Outcomes at 3 years posttransplant in imlifidase-desensitized kidney transplant patients

Affiliations
Randomized Controlled Trial

Outcomes at 3 years posttransplant in imlifidase-desensitized kidney transplant patients

Christian Kjellman et al. Am J Transplant. 2021 Dec.

Abstract

Imlifidase is a cysteine proteinase which specifically cleaves IgG, inhibiting Fc-mediated effector function within hours of administration. Imlifidase converts a positive crossmatch to a potential donor (T cell, B cell, or both), to negative, enabling transplantation to occur between previously HLA incompatible donor-recipient pairs.

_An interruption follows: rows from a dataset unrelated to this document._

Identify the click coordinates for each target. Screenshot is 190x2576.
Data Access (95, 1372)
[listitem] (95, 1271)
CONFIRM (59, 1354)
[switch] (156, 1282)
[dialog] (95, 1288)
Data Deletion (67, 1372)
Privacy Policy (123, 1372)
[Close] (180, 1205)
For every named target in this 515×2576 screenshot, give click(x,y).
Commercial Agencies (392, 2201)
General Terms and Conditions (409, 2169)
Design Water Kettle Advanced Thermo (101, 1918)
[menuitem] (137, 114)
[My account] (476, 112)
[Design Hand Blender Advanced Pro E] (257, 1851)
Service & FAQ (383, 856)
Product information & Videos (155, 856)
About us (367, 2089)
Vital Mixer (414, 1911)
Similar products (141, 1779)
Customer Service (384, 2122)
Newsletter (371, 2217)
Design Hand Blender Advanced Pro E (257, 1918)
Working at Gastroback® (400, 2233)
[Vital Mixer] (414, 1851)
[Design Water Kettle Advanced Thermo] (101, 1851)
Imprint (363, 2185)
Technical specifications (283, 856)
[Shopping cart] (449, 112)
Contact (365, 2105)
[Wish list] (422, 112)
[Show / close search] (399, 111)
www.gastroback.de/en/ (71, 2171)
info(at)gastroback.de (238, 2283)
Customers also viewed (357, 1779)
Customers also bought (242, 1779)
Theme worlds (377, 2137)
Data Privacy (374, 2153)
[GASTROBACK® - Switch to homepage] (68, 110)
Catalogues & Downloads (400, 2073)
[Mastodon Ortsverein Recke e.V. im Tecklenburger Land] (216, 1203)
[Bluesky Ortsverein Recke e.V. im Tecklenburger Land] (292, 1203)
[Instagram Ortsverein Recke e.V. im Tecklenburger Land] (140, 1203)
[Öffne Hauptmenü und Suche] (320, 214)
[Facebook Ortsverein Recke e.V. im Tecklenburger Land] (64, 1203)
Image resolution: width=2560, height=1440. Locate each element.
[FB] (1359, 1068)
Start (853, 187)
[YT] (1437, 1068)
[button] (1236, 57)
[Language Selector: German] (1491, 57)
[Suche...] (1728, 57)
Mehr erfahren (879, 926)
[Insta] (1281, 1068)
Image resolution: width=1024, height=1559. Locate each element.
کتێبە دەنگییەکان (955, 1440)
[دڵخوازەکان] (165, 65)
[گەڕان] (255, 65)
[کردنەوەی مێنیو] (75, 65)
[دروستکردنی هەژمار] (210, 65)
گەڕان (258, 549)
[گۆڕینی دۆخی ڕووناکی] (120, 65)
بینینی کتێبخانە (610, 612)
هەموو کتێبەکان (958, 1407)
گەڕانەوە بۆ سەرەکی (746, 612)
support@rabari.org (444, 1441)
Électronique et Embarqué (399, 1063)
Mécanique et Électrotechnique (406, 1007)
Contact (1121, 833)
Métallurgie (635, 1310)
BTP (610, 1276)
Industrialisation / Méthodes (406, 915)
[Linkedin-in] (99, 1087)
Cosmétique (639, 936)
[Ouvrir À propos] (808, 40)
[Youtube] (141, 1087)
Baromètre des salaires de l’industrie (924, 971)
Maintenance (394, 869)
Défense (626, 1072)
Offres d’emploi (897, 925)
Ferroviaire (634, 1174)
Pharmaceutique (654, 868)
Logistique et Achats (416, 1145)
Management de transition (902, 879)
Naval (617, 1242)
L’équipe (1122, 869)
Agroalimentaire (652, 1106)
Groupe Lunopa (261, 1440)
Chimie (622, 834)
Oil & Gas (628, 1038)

To date, 39 crossmatch positive patients received imlifidase prior to a kidney transplant in four single-arm, open-label, phase 2 studies. At 3 years, for patients who were AMR+ compared to AMR-, death-censored allograft survival was 93% vs 77%, patient survival was 85% vs 94%, and mean eGFR was 49 ml/min/1.73 m2 vs 61 ml/min/1.73 m2 , respectively. The incidence of AMR was 38% with most episodes occurring within the first month post-transplantation. Sub-analysis of patients deemed highly sensitized with cPRA ≥ 99.9%, and unlikely to be transplanted who received crossmatch-positive, deceased donor transplants had similar rates of patient survival, graft survival, and eGFR but a higher rate of AMR. These data demonstrate that outcomes and safety up to 3 years in recipients of imlifidase-enabled allografts is comparable to outcomes in other highly sensitized patients undergoing HLA-incompatible transplantation. Thus, imlifidase is a potent option to facilitate transplantation among patients who have a significant immunologic barrier to successful kidney transplantation. Clinical Trial: ClinicalTrials.gov (NCT02790437), EudraCT Number: 2016-002064-13.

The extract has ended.